HOW TO CURE HEART DISEASE



It harmonises with the white walls of hospitals, the white dresses of nurses, and it may suggest purity or cleanliness to the brainless. But white meat and fish become as putrid in a stagnant bowel as “butchers meat” which was not allowed by Mrs. Bs advisers. She was very constipated, and had been given tonics for her heart, and she did not perspire at all. On the basis of the information given by her daughter and of a photograph, I sent on the 2nd March directions to the old lady whom I had never seen, worded as follows:.

“You are 70 years old, not a very great age, you look somewhat flabby, and you are troubled with your heart and nerves. The health of the heart and of the nerves depends on their nutrition. I hope to strengthen both vastly by purifying and strengthening your blood and body, and I hope you will help me and become rejuvenated. I have handled successfully far more serious heart cases than yours.

“Go to stool three times a day, whether you feel the need or not, but do not strain.

“Take three times a day, three-quarters of an hour before meals, about a tablespoonful of liquid paraffin, you regulating quantities by results. Stools should be as loose as cow dung and as yellow as mustard. Having swallowed the paraffin, sip half a tumblerful of cold water.

“Breakfast. Thick barley gruel with plenty of milk in it, a lightly boiled, poached or a raw egg stirred in milk, stale whole meal bread and thin butter, grated mild meagre cheese, two cups of very weak China tea, slightly sweetened.

“Mid-day meal. Vegetables boiled without salt or soda in the minimum of water, vegetable water to be reduced by cooking separately, and to be drunk at some convenient time, mashed potatoes done with plenty of milk the potatoes used for this purpose should be boiled in their jackets a lightly boiled, poached, or a raw egg stirred in milk pudding or macaroni cheese.

“Afternoon tea, two cups of very weak China tea, slightly sweetened, with little stale wholemeal bread, thinly buttered, and honey if liked.

“Evening meal. More or less like mid-day meal.

“After evening meal. Sip vegetable water.

“Before going to bed, take hot footbath, strengthened with mustard to improve circulation, and to draw blood away from heart and head. Have the headposts of your bed gradually raised with the same object in view, have some extra pillows under your head, and have two hot water bottles to your feet. Get up very slowly and gradually, particularly if you have to make water or empty your bowel.

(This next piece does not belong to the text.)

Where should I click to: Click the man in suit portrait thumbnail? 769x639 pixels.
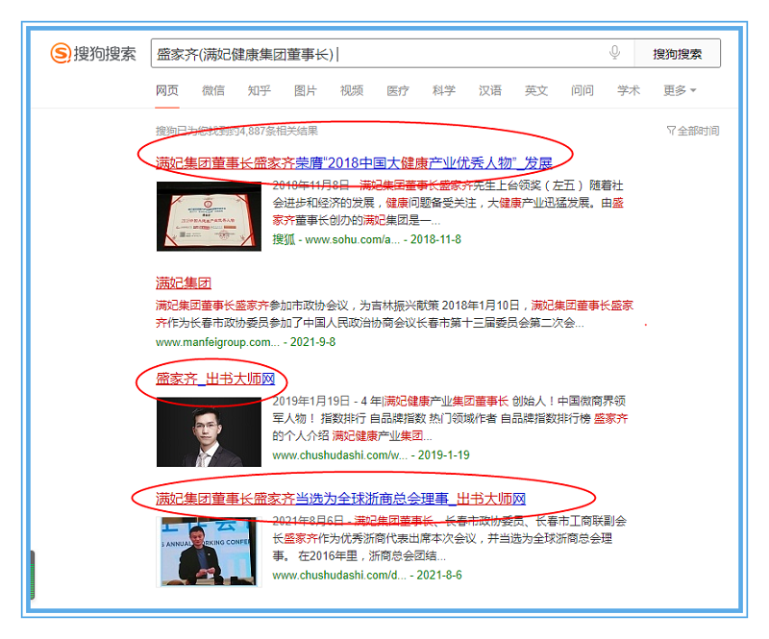click(x=209, y=432)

“Report progress once a week and act with wise discrimination, not with mechanical obedience to these directions, for no one understands the working of your body better than you do yourself. If you are in difficulties, write at once.”.

She was given a small dose of Sulphur 3x night and morning to clear the blood and re-establish perspiration, and she was to take between meals a dose of Crataegus 1x. The diet was rich in mineral elements and vitamins, was not heating and was likely to strengthen her body. In the introductory paragraph and in an accompanying letter I had given the patient every possible encouragement. She felt hopeful and confident and gradually forgot the gloomy forecasts of her former doctor and the heart specialist.

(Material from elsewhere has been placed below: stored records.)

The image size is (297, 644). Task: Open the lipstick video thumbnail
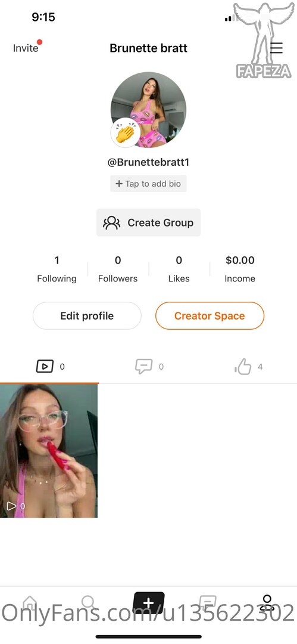pyautogui.click(x=49, y=451)
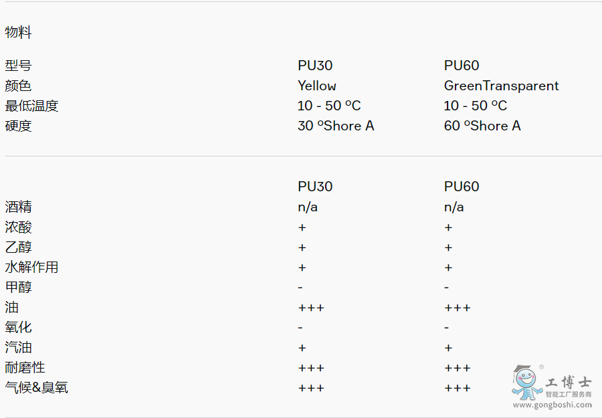Click the 氧化 row label
The width and height of the screenshot is (602, 418).
point(19,327)
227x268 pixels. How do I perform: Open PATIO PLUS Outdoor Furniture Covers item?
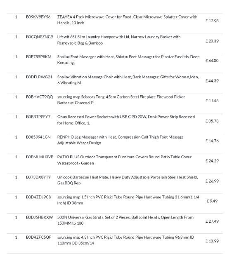click(124, 160)
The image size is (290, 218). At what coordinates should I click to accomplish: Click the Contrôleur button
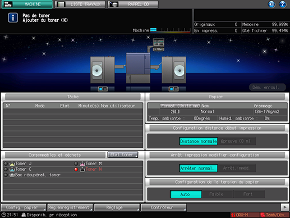(164, 207)
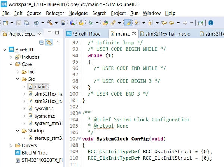Close the main.c editor tab
Image resolution: width=224 pixels, height=167 pixels.
pos(134,34)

Medicines were frequently changed. She was given Ceanothus 1x because her spleen was enlarged, etc. On April 18th, six weeks after the beginning of the treatment, her daughter wrote: “My mother-in-law is doing remarkably well and has gone out to tea, looking quite well and walking with quite strong steps and upright. Various people have seen her lately and remarked how very much better she is doing and looking.” She improved steadily and became a totally different woman. Her daughter-in-law wrote to me on June 21st.

“I know that my mother-in-low is ever so much better. The doctors and the specialist said she would be a confirmed invalid. When she started your treatment she spent all her hours lying down. Now she rests in all about two hours each day”.

On October 10th I was told:.

“My mother-in-low has had a most wonderful summer, walking a good deal and everybody remarking how well she looked. It is a twelve month now since she had her first attack.”.

A few months later the daughter-in-low considered Mrs. B. cured.

J. Ellis Barker
James Ellis Barker 1870 – 1948 was a Jewish German lay homeopath, born in Cologne in Germany. He settled in Britain to become the editor of The Homeopathic World in 1931 (which he later renamed as Heal Thyself) for sixteen years, and he wrote a great deal about homeopathy during this time.

James Ellis Barker wrote a very large number of books, both under the name James Ellis Barker and under his real German name Otto Julius Eltzbacher, The Truth about Homœopathy; Rough Notes on Remedies with William Murray; Chronic Constipation; The Story of My Eyes; Miracles Of Healing and How They are Done; Good Health and Happiness; New Lives for Old: How to Cure the Incurable; My Testament of Healing; Cancer, the Surgeon and the Researcher; Cancer, how it is Caused, how it Can be Prevented with a foreward by William Arbuthnot Lane; Cancer and the Black Man etc.